Quel giorno inoltre non si poteva contare sull’aiuto delle squadre di Oristano, erano impegnate nell’altro grosso incendio della giornata, quello di Arborea. Tutto questo richiede uno sforzo organizzativo importante in tempi brevissimi, dalla tempestività delle decisioni dipende l’esito dell’operazione, prima si interviene più territorio si salva. Per chi deve dirigere le operazioni c’è la responsabilità del personale, occorre essere lucidi, non perdere la calma, sfruttare al meglio tutte le informazioni che si possiedono in quel momento, poi il resto lo deve fare il personale e in questo caso la differenza la fa l’addestramento. «L’incendio di Bosa non è tra i più gravi che ho visto in 35 anni di carriera -aggiunge l’Ispettore Angotzi- in realtà il fatto che fosse buio amplificava la vastità dell’incendio perché le fiamme appaiono molto più inquietanti, c’era un vento molto forte e infatti sono arrivate moltissime telefonate. La popolazione non ha avvertito mai senso del rischio, si sentivano sufficientemente tutelati. Dietro Bosa Marina c’è una strada che conduce alla 129bis, le squadre sono state posizionate a cintura di quella zona, hanno accerchiato l’incendio e questo ha permesso che non si propagasse al centro abitato»

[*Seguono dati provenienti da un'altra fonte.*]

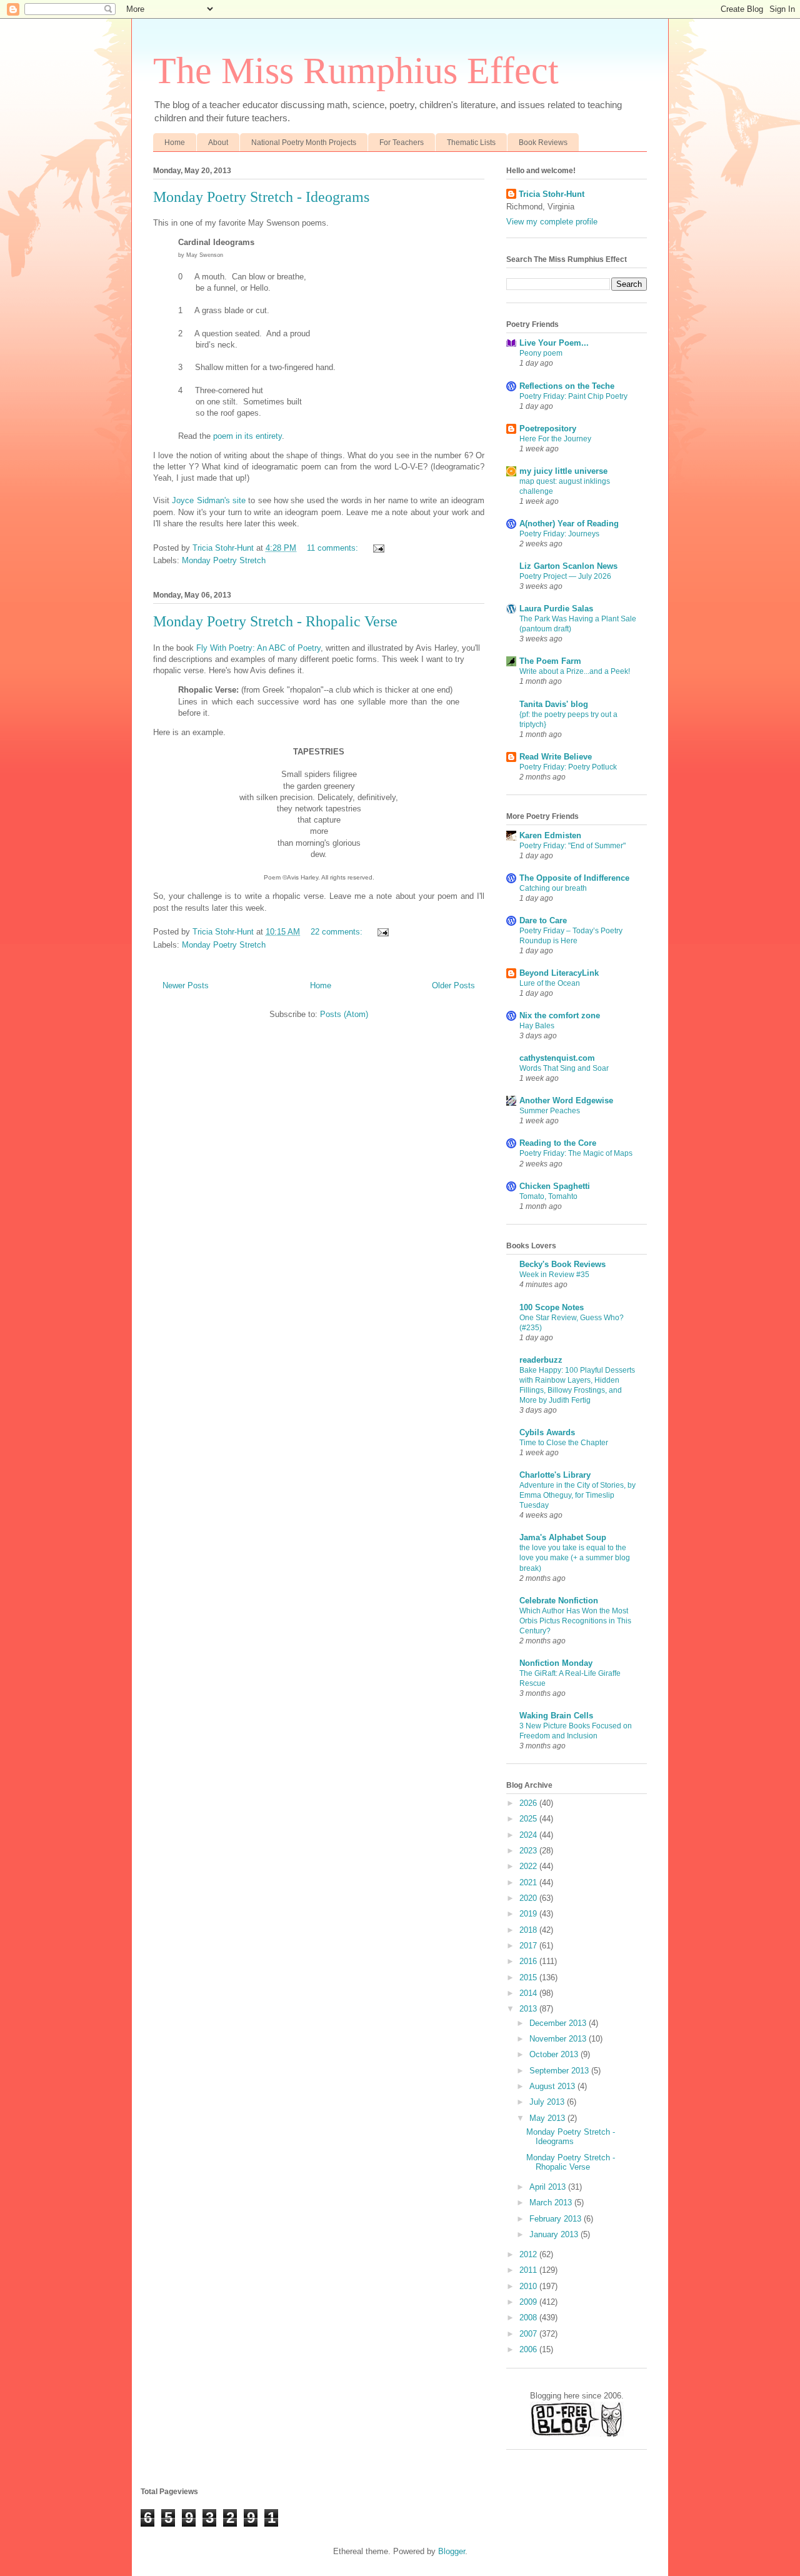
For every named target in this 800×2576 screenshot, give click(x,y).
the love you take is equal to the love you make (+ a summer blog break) (574, 1557)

«Con l’addestramento si impara prima di tutto ad agire sempre in sicurezza. Le squadre sono costituite da 5 uomini e questo garantisce la sicurezza reciproca, è fondamentale che gli uomini siano affiatati tra loro – precisa Sassu – non ho mai temuto per la mia vita, non mi sono mai trovato in una situazione di pericolo così estrema, si teme di più quando si ha la responsabilità della vita degli altri con le proprie decisioni, mi sono preso qualche bello spavento, in qualche occasione ho temuto per i miei uomini. E per le donne. Ce ne sono, ma sono poche. Il problema è legato alla forza fisica. Le prove che si fanno nelle selezioni sono molto dure, infatti solitamente le donne che passano la selezione sono delle atlete, non dimentichiamoci che capita di dover portare in spalla persone anziane, anche molto pesanti. In compenso però, le donne nei concorsi sono sempre le più preparate nella teoria, e per questo spesso accedono alla carriera di funzionarie o dirigenti».

«Il fuoco rappresenta una paura ancestrale sia per l’uomo che per l’animale. Chi gestiva il fuoco anche nell’antichità aveva un ruolo particolare come gli sciamani. La paura del fuoco nell’uomo è così radicata che le persone preferiscono lanciarsi cadere dal quinto piano andando incontro a morte certa, piuttosto che aspettare e magari riuscire a salvarsi. Per questo è necessario mantenere sempre la calma nel gestire gli incendi, il panico può diventare davvero pericoloso. Se consiglierei ai miei figli questo mestiere? Uno è Vigile del Fuoco – conclude il Comandante- ho cercato di dissuaderlo, ma era proprio quello che desiderava e io ne sono molto orgoglioso».